Excitement, because after DAZN picked up a bunch of other marquee rights, including the English Premier League, some viewers chose to cut their cable cord. But dread, too: for casual fans of, say, women’s tennis, DAZN’s appearance on the scene meant they couldn’t tune in to TSN or Sportsnet whenever a women’s tennis tournament was on. Not only would they have to pay more – DAZN retails for $20 a month or $150 a year – they would also have to navigate the world of apps, which is frankly too much of a hurdle for some techno-challenged TV viewers.

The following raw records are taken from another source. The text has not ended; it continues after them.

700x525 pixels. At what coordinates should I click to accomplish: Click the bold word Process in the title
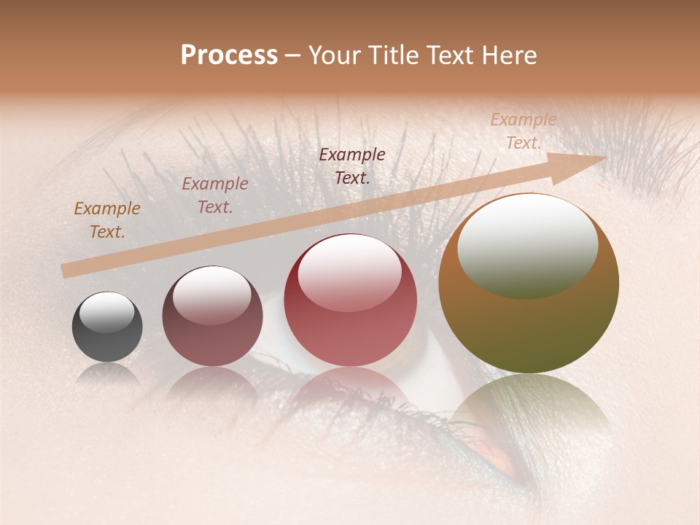(229, 55)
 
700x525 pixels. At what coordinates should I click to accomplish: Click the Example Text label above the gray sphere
(107, 220)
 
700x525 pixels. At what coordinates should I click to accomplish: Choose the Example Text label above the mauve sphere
(215, 195)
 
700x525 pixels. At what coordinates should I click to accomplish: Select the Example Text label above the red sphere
(352, 166)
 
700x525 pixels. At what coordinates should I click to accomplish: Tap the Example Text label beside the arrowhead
(523, 131)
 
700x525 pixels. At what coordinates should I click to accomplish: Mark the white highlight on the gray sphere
(107, 312)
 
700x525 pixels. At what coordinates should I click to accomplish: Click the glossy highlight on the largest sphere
(527, 244)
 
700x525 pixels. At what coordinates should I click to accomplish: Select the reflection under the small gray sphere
(107, 374)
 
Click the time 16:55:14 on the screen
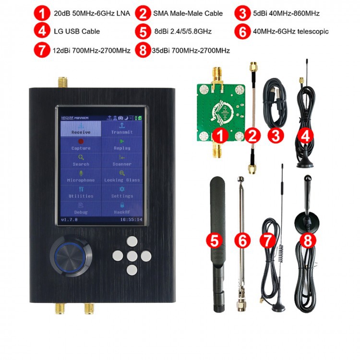(x=131, y=219)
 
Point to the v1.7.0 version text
(x=69, y=219)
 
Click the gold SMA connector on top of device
(x=62, y=82)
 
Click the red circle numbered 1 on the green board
(x=220, y=135)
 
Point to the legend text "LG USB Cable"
(x=77, y=31)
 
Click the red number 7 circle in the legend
(x=41, y=50)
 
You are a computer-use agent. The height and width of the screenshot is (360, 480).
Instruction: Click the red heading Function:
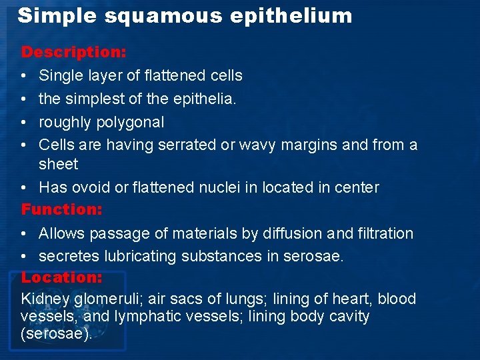click(x=62, y=209)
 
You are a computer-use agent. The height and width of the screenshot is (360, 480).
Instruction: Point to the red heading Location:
click(x=62, y=277)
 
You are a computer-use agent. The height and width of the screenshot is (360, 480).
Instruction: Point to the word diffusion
click(x=290, y=233)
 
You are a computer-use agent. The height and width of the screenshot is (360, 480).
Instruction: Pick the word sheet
click(x=59, y=164)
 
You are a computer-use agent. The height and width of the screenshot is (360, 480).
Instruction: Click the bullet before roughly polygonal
click(x=25, y=122)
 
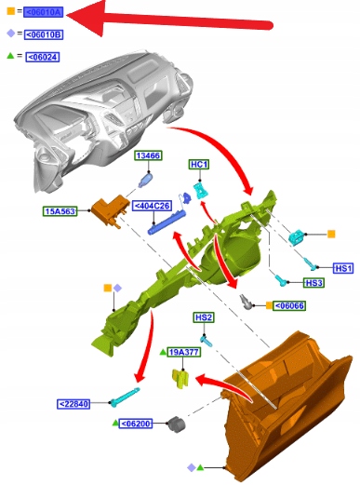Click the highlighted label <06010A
tap(44, 12)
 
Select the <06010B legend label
tap(44, 34)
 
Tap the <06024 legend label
tap(43, 57)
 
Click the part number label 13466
tap(148, 155)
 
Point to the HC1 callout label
tap(199, 165)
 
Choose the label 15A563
tap(60, 211)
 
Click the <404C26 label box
tap(153, 206)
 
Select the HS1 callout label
tap(343, 268)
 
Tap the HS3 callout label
tap(313, 283)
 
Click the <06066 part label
tap(289, 305)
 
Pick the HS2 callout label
tap(204, 317)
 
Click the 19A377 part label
tap(184, 352)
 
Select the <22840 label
tap(73, 404)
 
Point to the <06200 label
tap(136, 424)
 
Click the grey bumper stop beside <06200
tap(176, 424)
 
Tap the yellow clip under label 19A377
tap(180, 378)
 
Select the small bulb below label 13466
tap(145, 181)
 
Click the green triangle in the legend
tap(10, 56)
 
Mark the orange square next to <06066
tap(269, 305)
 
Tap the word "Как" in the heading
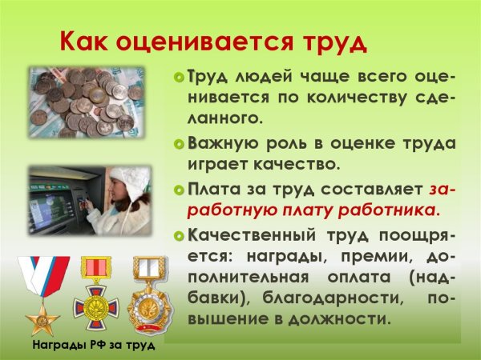coord(83,41)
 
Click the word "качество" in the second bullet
coord(305,165)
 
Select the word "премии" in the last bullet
coord(384,257)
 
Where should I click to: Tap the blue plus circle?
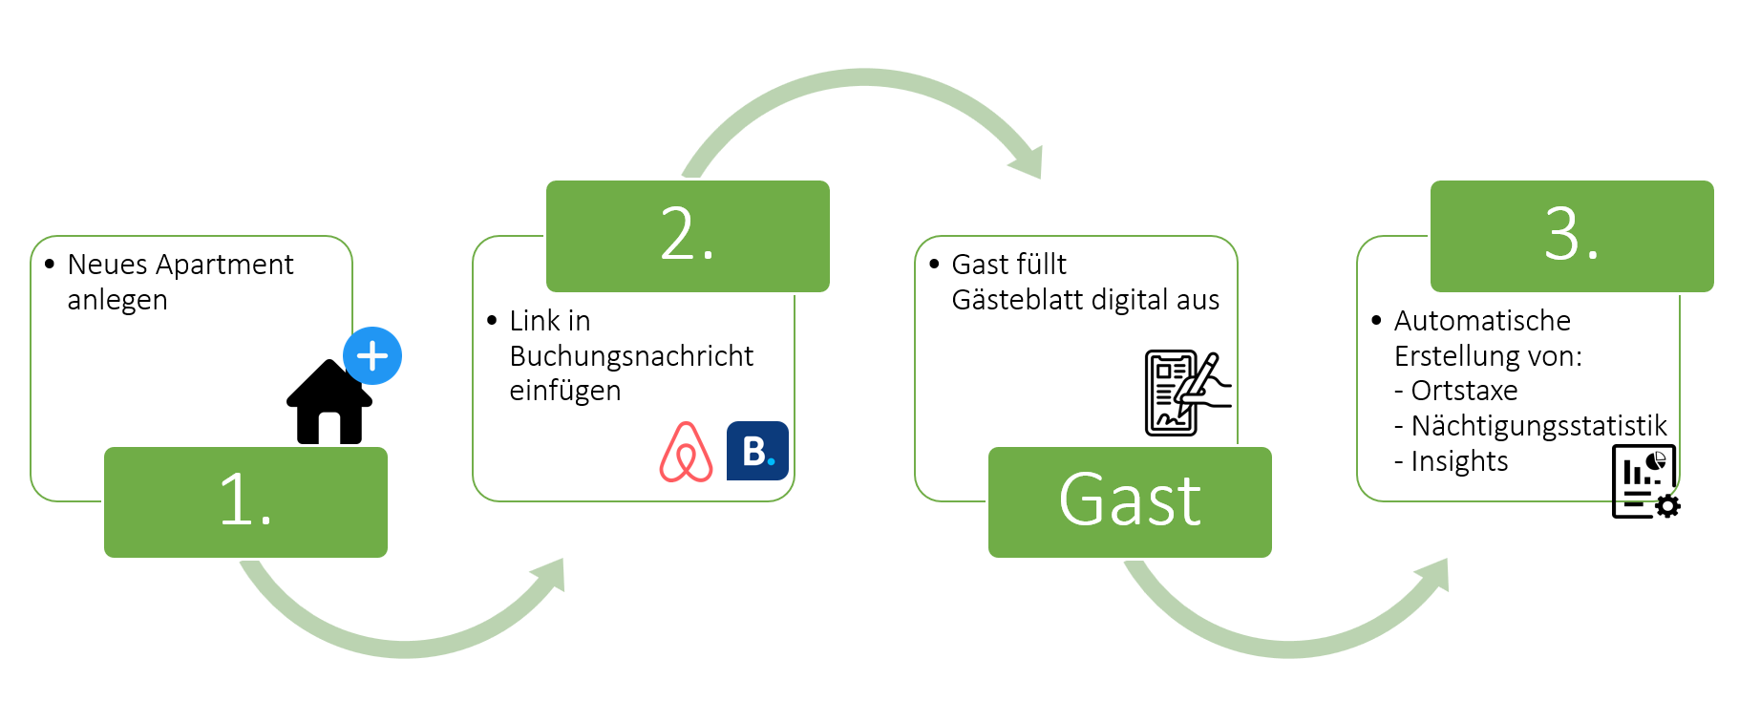tap(372, 356)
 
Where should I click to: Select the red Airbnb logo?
tap(686, 452)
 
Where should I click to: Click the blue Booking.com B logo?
tap(757, 451)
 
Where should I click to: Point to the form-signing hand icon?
tap(1187, 393)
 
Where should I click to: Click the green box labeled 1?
tap(245, 501)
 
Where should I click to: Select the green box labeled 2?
tap(688, 236)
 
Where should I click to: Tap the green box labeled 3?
tap(1572, 236)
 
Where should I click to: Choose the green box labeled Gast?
tap(1130, 501)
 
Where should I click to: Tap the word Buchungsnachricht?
tap(631, 356)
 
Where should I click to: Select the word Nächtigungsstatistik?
tap(1538, 426)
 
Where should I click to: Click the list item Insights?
tap(1459, 461)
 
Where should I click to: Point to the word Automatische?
tap(1482, 321)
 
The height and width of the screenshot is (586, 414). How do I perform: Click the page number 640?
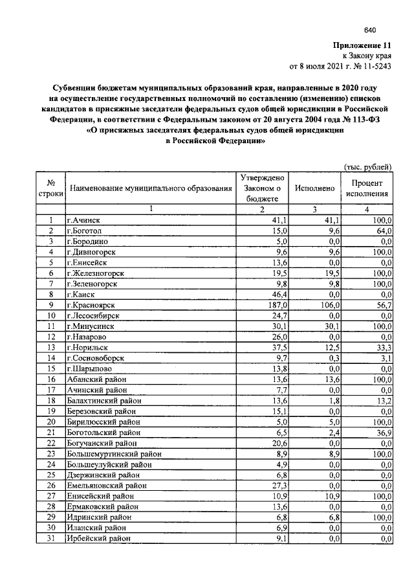tap(370, 30)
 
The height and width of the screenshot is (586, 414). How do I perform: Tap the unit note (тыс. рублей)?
tap(367, 166)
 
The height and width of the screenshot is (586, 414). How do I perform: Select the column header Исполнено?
tap(314, 188)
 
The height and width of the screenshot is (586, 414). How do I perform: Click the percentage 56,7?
tap(382, 305)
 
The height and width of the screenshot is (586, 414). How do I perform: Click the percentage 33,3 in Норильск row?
tap(382, 347)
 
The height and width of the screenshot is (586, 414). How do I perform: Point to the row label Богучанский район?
tap(102, 443)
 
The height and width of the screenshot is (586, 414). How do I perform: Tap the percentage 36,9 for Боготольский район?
tap(382, 432)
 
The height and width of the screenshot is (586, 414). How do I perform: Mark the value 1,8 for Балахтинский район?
tap(331, 400)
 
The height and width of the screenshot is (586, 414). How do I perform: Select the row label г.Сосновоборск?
tap(96, 358)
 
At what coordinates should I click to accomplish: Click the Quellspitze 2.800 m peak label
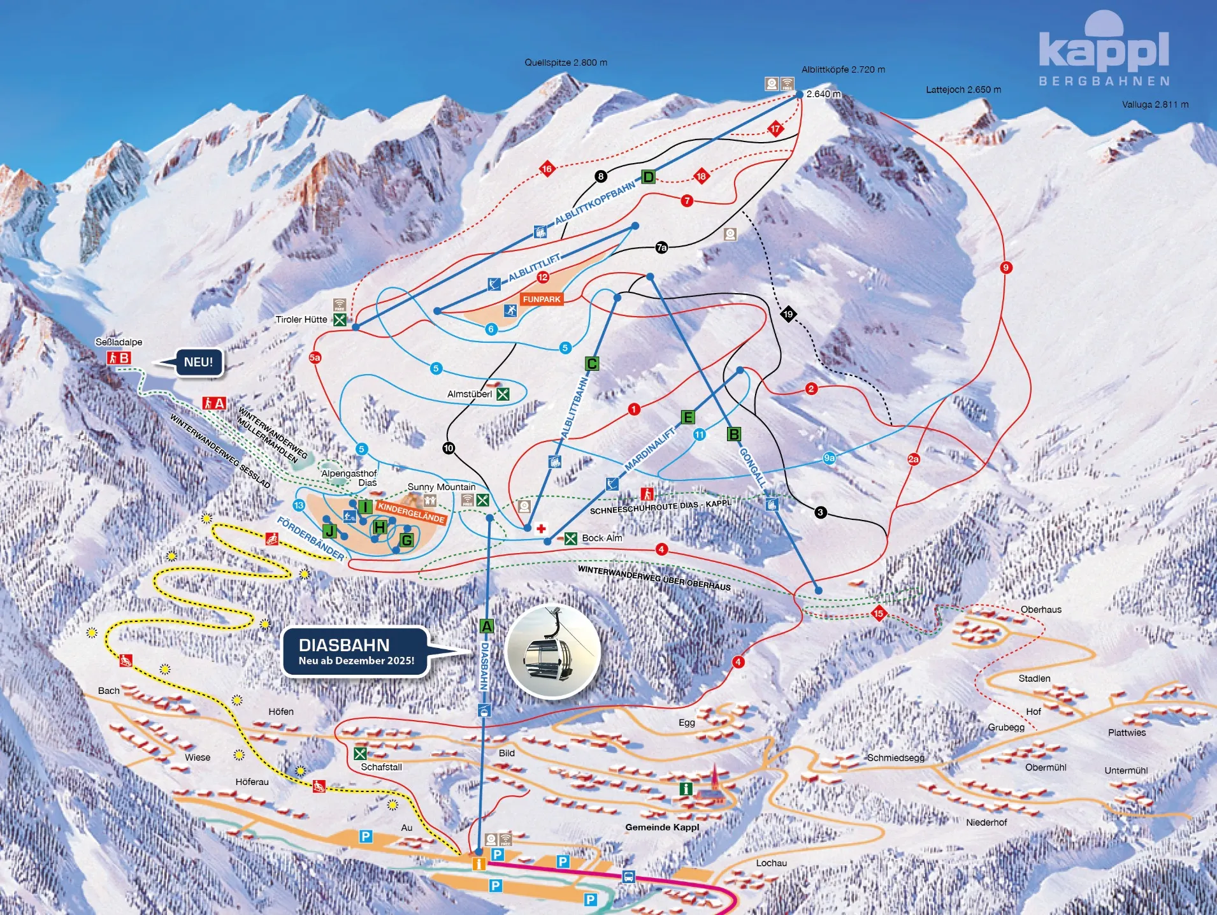[565, 62]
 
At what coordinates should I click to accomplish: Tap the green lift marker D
[648, 177]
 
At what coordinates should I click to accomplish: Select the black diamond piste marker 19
[788, 313]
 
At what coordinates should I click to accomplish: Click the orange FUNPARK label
[541, 299]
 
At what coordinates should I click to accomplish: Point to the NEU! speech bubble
[198, 362]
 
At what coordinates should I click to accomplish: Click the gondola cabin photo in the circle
[552, 652]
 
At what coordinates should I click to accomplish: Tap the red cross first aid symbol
[541, 528]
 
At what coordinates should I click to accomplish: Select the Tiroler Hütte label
[301, 319]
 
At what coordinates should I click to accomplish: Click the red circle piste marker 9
[1005, 267]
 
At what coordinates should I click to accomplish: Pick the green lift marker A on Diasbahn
[486, 626]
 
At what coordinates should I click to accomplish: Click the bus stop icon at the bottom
[628, 877]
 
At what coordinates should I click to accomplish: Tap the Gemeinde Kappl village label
[661, 827]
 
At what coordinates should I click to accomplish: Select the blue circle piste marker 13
[299, 505]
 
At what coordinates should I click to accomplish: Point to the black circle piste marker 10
[449, 448]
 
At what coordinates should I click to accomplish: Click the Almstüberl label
[469, 394]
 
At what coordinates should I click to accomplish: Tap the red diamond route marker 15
[878, 613]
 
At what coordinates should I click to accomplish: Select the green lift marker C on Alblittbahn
[591, 364]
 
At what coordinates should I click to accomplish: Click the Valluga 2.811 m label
[1155, 104]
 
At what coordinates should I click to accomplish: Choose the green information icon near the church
[686, 789]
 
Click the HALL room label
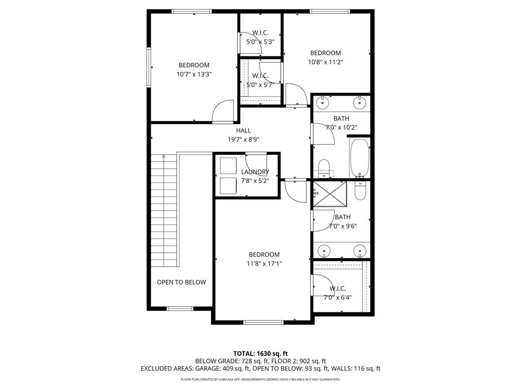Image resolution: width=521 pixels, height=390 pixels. pyautogui.click(x=243, y=131)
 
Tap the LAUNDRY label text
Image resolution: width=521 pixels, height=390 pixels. pyautogui.click(x=255, y=172)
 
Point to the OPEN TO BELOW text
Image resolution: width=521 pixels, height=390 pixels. pyautogui.click(x=181, y=282)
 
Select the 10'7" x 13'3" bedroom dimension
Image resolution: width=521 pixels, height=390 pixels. pyautogui.click(x=194, y=74)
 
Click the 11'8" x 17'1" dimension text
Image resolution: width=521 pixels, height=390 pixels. pyautogui.click(x=264, y=264)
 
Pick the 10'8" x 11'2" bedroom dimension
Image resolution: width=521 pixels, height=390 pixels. pyautogui.click(x=326, y=62)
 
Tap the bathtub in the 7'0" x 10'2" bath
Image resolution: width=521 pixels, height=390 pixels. pyautogui.click(x=360, y=157)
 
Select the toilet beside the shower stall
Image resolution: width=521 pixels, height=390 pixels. pyautogui.click(x=360, y=191)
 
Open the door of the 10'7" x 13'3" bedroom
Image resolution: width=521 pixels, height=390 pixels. pyautogui.click(x=222, y=111)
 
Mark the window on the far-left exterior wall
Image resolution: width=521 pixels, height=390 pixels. pyautogui.click(x=149, y=67)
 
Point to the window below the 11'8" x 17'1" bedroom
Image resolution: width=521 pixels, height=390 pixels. pyautogui.click(x=264, y=322)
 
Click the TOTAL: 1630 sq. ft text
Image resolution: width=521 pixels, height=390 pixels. pyautogui.click(x=260, y=353)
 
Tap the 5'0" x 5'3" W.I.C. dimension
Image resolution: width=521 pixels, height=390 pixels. pyautogui.click(x=260, y=42)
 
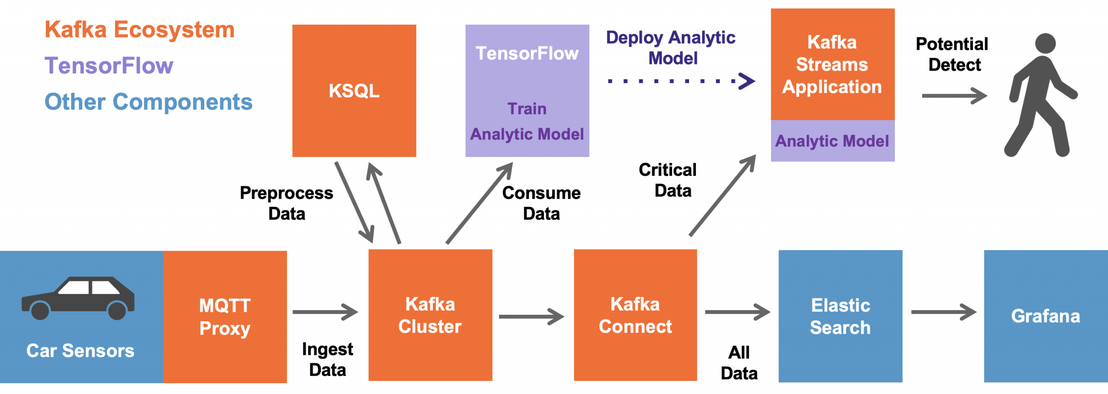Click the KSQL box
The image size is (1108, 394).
pyautogui.click(x=354, y=90)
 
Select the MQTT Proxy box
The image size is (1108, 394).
pyautogui.click(x=225, y=316)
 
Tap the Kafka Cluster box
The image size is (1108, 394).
pyautogui.click(x=430, y=315)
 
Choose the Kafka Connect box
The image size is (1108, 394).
pyautogui.click(x=635, y=315)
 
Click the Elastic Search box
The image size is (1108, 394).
pyautogui.click(x=840, y=316)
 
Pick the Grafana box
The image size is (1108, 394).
pyautogui.click(x=1046, y=316)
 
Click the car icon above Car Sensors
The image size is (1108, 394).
pyautogui.click(x=78, y=298)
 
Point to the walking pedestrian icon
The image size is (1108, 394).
pyautogui.click(x=1041, y=95)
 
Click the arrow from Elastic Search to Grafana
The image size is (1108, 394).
pyautogui.click(x=944, y=312)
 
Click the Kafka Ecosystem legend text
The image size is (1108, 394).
pyautogui.click(x=139, y=29)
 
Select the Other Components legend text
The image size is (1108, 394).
pyautogui.click(x=148, y=102)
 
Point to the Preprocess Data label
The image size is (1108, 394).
pyautogui.click(x=287, y=203)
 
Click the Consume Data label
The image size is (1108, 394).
pyautogui.click(x=541, y=203)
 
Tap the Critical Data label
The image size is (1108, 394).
pyautogui.click(x=668, y=180)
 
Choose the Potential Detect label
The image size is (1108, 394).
pyautogui.click(x=952, y=54)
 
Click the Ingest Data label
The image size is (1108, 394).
pyautogui.click(x=328, y=359)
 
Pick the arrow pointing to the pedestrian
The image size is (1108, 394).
pyautogui.click(x=954, y=96)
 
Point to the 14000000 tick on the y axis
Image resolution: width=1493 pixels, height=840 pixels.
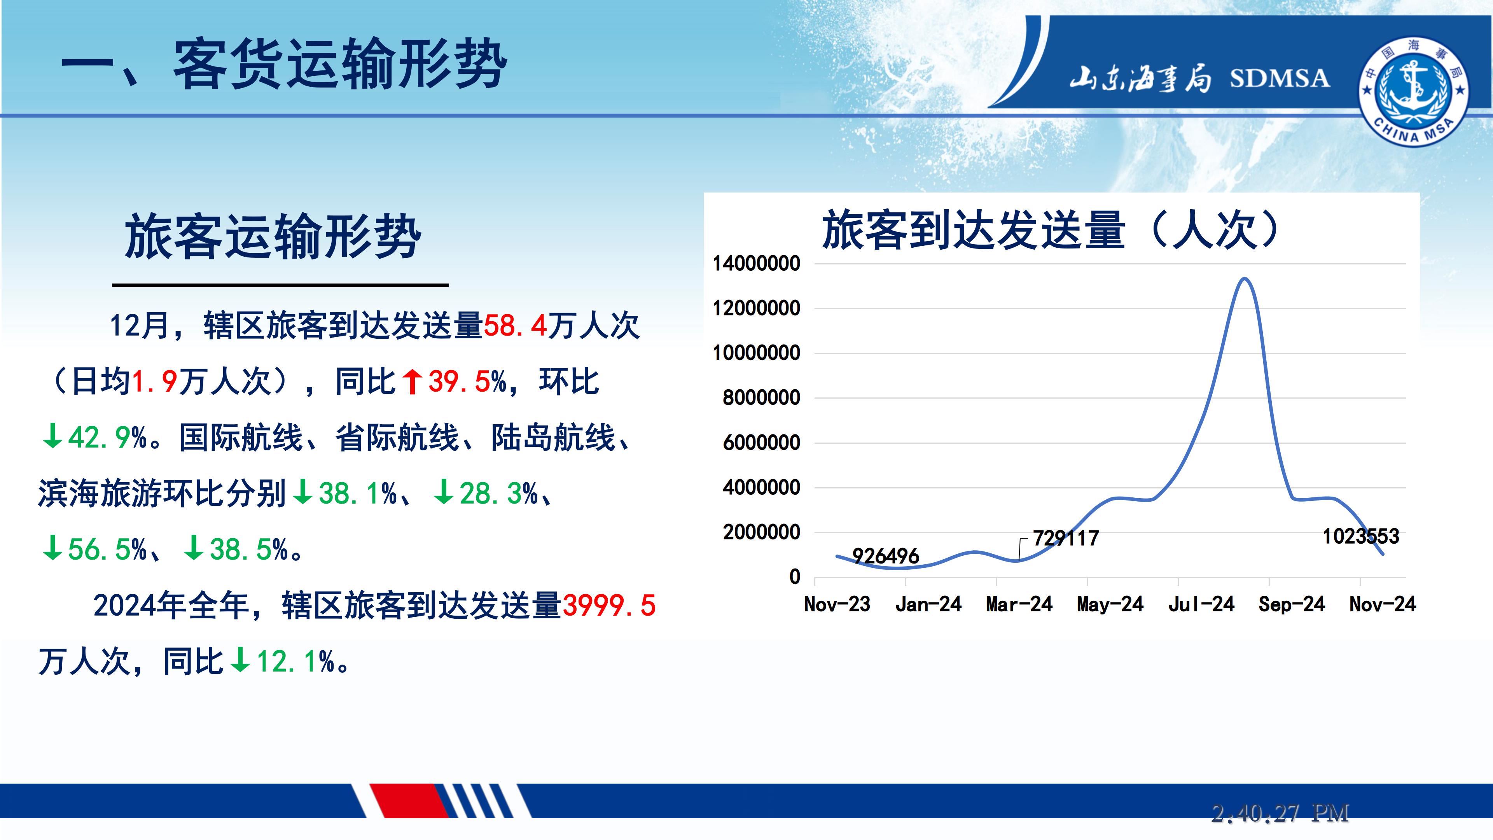pyautogui.click(x=756, y=264)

That erupted into something of a national crisis last March during the BNP Paribas Open at Indian Wells, Calif., when Canadian tennis fans had to figure out two things simultaneously: 1) how to pronounce “Andreescu”; and 2) which sports channel was showing the 18-year-old unseeded newcomer destroying anyone in her path.

What they discovered to their chagrin, through a lot of frantic Googling and tweeting, was that Bianca Andreescu was nowhere to be found on their cable dial. DAZN had the rights to the WTA tournaments, which comprises all of the important matches in the women’s calendar outside of the four Grand Slam events and the Rogers Cup.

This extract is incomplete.